Sony asked the companies to adopt “best practices” in order to protect artists and songwriters.

They warned against the scrapping and mining of data by AI developers without consent, asking the streaming services to update their terms of service to emphasize the prohibition of data mining and training on its content.

Related: Hollywood union deal with music giants guards against AI use

The letter told developers particularly that due to the nature of their operations and published information about their AI systems, “we have reason to believe that you and/or your affiliates may already have made unauthorized uses [of Sony content] in relation to the training, development or commercialisation of AI systems.” 

Sony made it clear that it is prohibiting the use of any “automated analytical techniques aimed at analyzing text and data in digital form to generate information, including patterns, trends and correlations”.

It then gave developers until the following week to provide details of all content used in training their models.
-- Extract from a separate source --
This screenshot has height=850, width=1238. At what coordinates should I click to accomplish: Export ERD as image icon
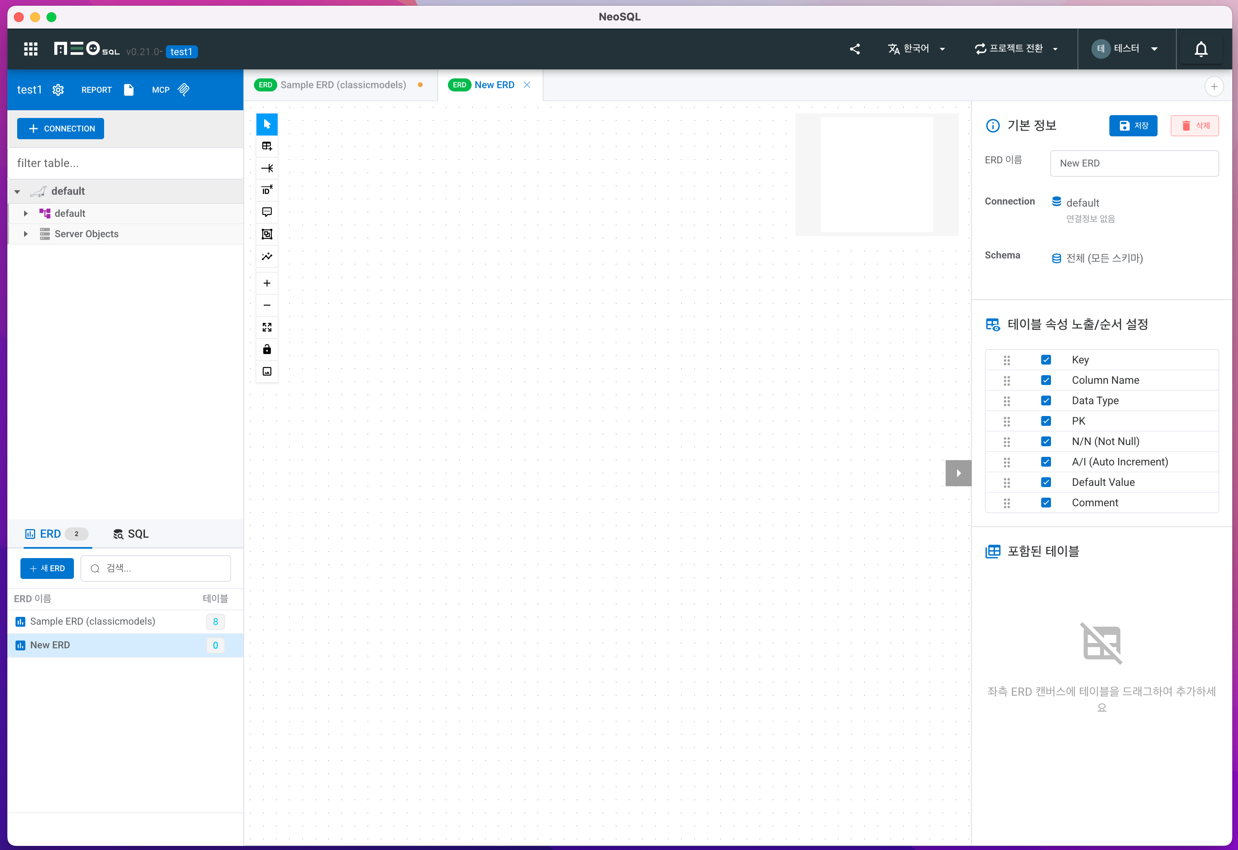(267, 371)
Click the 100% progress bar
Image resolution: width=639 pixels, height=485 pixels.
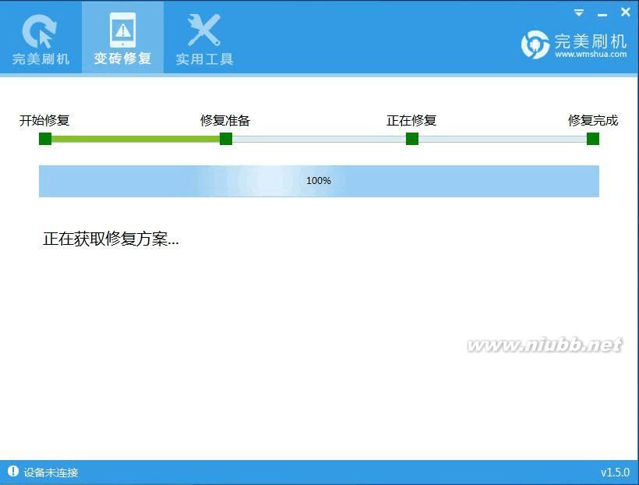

According to reports, Sony executives are already concerned that large amounts of their music has already been “ripped off” and are eager to clarify the first step of legal action to take place.

The music industry has been active in its fight against AI technologies taking advantage of artists or misusing copyrighted content – though it’s not just limited to the music industry. 

Writers, actors and others creatives regularly publishing work have already opened lawsuits or formed coalitions against major AI developers in an effort to gather leverage against their content being used in an unauthorized manner.